Yes, actually, it was, as investors who lost hard-earned tulip bulbs in Garden.com's (Nasdaq: GDEN) sad harvest surely know. On Wednesday the company said it started the "phased shutdown" of its retail operations. The assets of its consumer business are up for sale -- lock, stock, and URLs -- "as well as other intellectual property," the company said. Also about to come on the market are Garden.com's green-thumbed workers, as the company conducts "a phased layoff of its consumer business employee base." Shares of Garden.com are currently trading in the permafrost -- which doesn't necessarily make them a bargain.
It's sometimes hard to keep the players straight. Was it Pets.com or Petstore.com that announced it was preparing to put itself to sleep?
The confusion is understandable if you haven't been following closely. But, investors who got sent to the pound on these unvetted investments know that Petstore.com's domain name and trademarks, customer list, business partnerships, original content, and live fish business were purchased by Pets.com (Nasdaq: IPET) last summer.
They probably also don't need reminding that, while Pets.com played conquering survivor to the failed Petstore.com, its stock was trading at all-time lows around $2 a share, down more than 85% from the all-time high of $14. Of course, "all-time" in this case means since its IPO all the way back in February. As a mange-covered lesson in "How Low It Can Go," it should be noted that Pets.com shares have since slithered another 95%. They currently trade at around $5/16, or 31 cents each.
Furthermore, visitors to the Pets.com website now see the notice "We have closed our virtual doors effective November 9, 2000."
Press release as obituary
Some common themes have emerged. Companies that still hold out hope for survival -- perhaps justified, perhaps not -- have routinely talked about setting themselves on the "path to profitability" as they warn of bumpy roads ahead. These companies announce restructuring and reorganizations with phrases so similar they read like boilerplate lifted from How to Fail in Business Without Really Lying: The Dot-Bomb Edition.
Companies no longer able to fool even themselves sound a more somber note. Amid talk of extensive and comprehensive efforts to find and evaluate "strategic alternatives," the bottom line, as Garden.com bluntly laid it out, is that there are "no companies or investors interested" in these companies as "full-going" concerns. While Garden.com's search "included contacts with several interesting prospects, none were prepared to fund or acquire the company."

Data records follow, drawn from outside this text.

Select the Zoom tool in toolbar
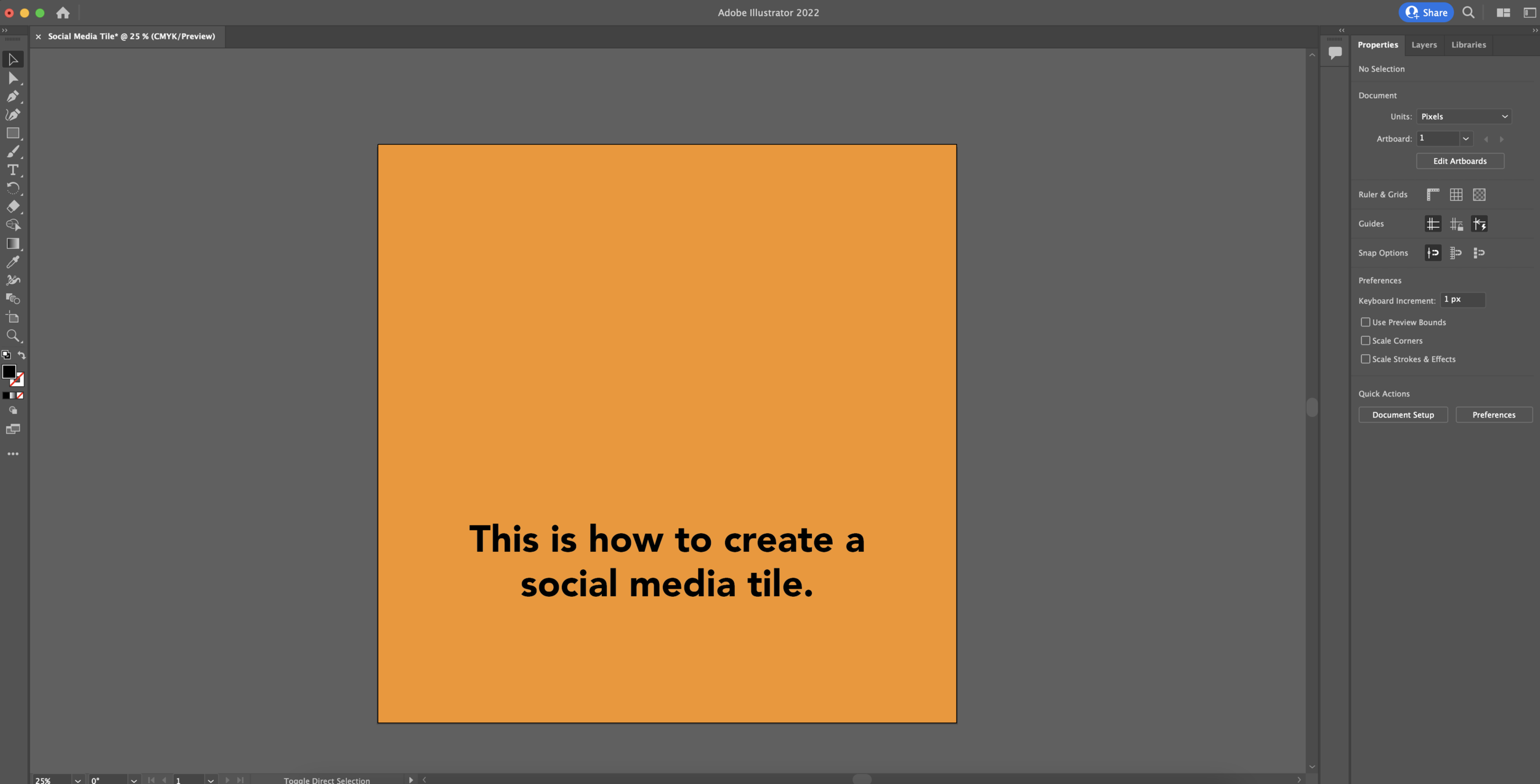 (13, 336)

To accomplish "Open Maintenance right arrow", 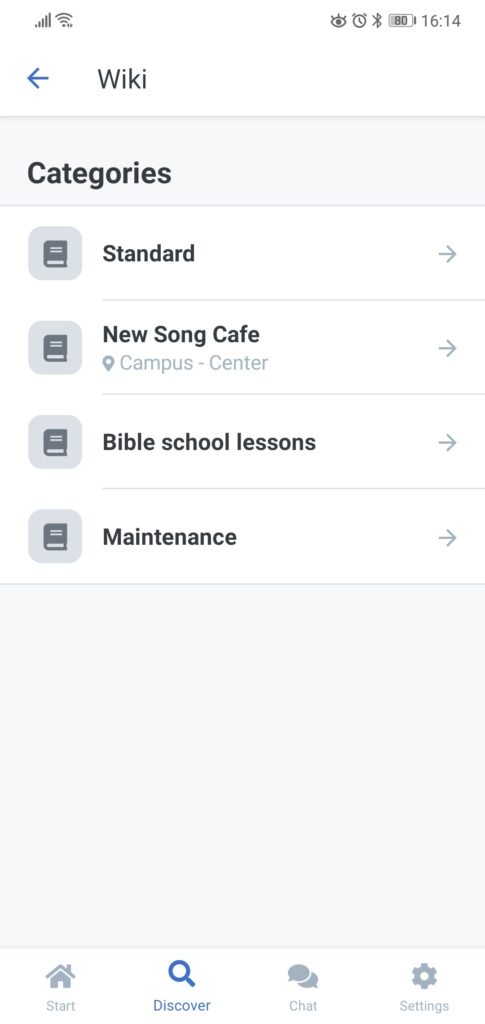I will coord(447,537).
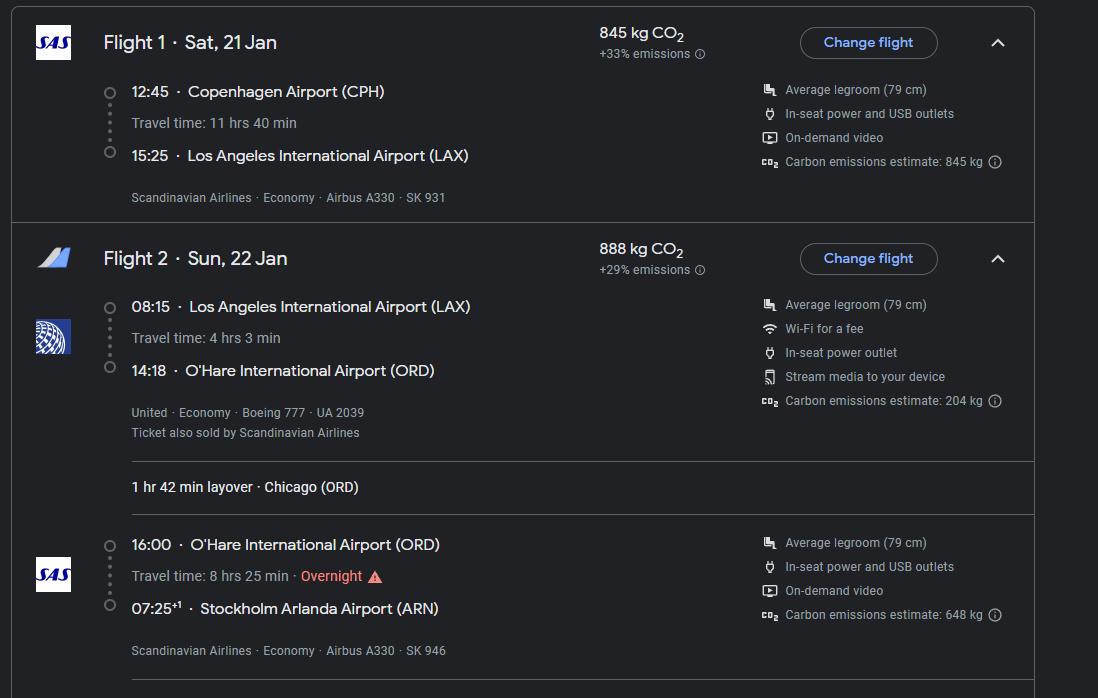
Task: Click the red Overnight label
Action: 331,577
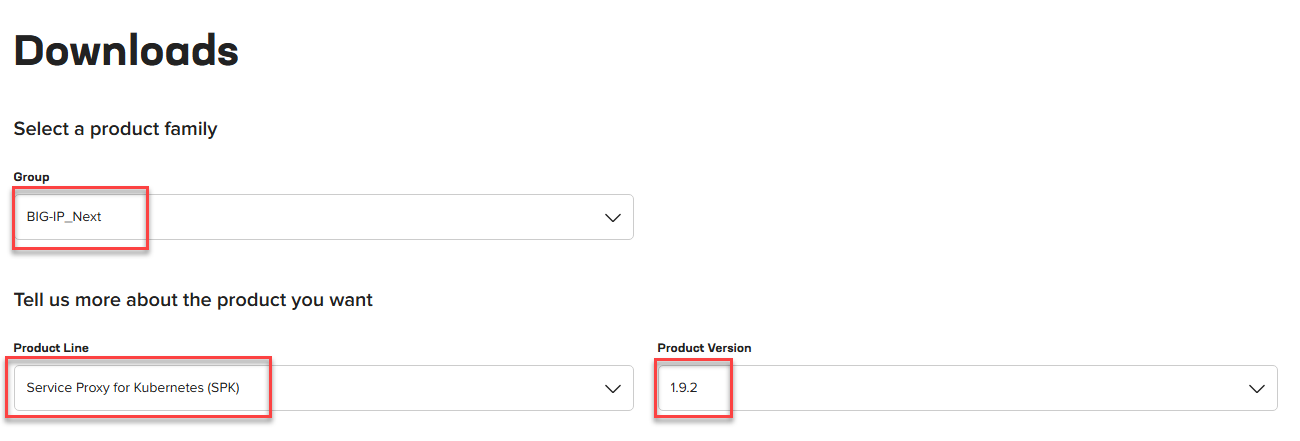
Task: Click the chevron arrow in Group dropdown
Action: [613, 218]
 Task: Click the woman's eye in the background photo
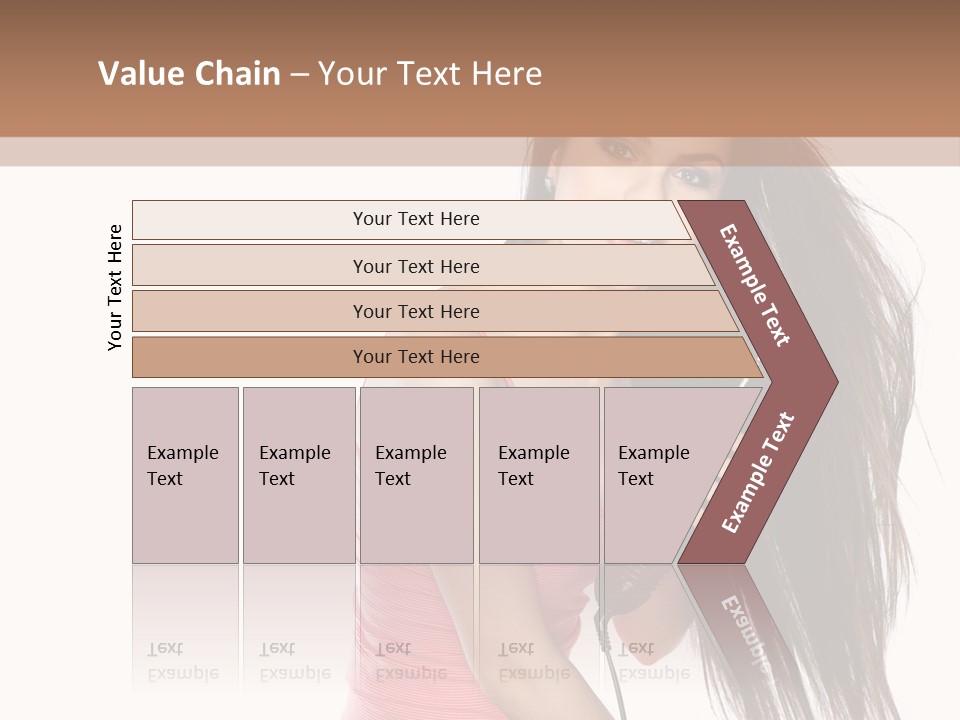(x=690, y=178)
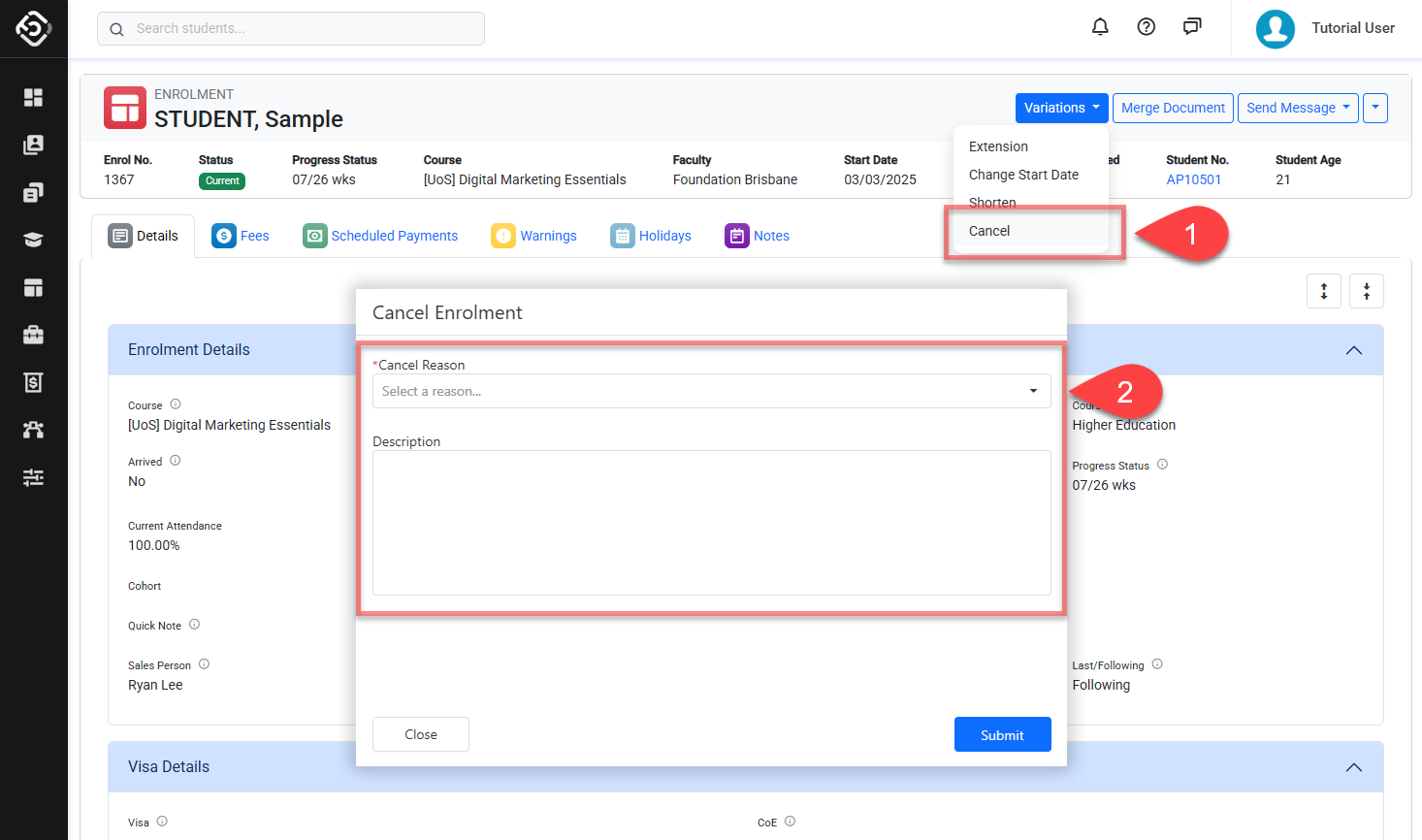Open the briefcase icon in sidebar
Screen dimensions: 1422x840
(33, 335)
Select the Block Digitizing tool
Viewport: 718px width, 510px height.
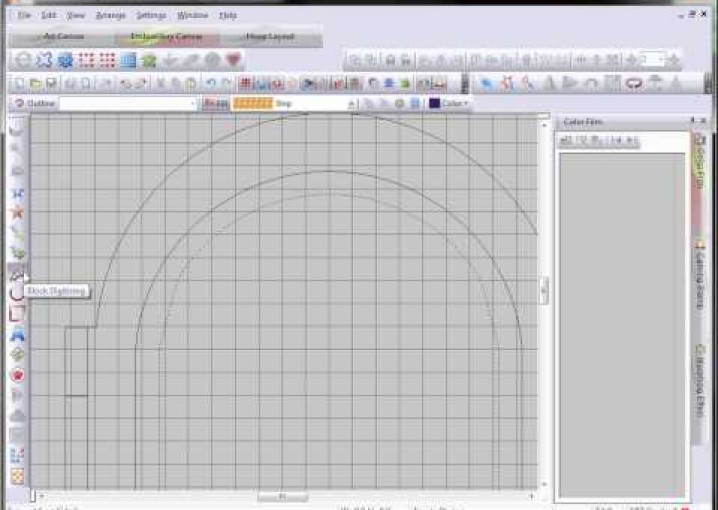(17, 273)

The inability to find takers for a going concern speaks of more than just a viable company hitting a down cycle. The self-written obituaries of failed Internet companies have been streaming in at an accelerated rate lately. Pets.com, Furniture.com, Living.com, Garden.com, MotherNature.com, Streamline.com -- the hits just keep on coming. Jeff Fischer looked at Pets.com and similarly fated companies in a recent Rule Breaker article.
A Friday Fool Plate Special took a closer look at a breed of company especially susceptible to this fate -- those that go by a generic brand name, or a common noun with a dot-com attached to the end. It compared the generically named drugstore.com (Nasdaq: DSCM), buy.com (Nasdaq: BUYX), and others to Nike (NYSE: NKE), Starbucks (Nasdaq: SBUX), and Coca-Cola (NYSE: KO).
"Naming yourself after your segment of the economy is not an effective way of separating yourself from the others in the segment," as Bob Fredeen Foolishly put it in Yet Another Lesson for E-tailers. That's something worth thinking about as the autumn of the dot-com meltdown moves into the winter of its discontent.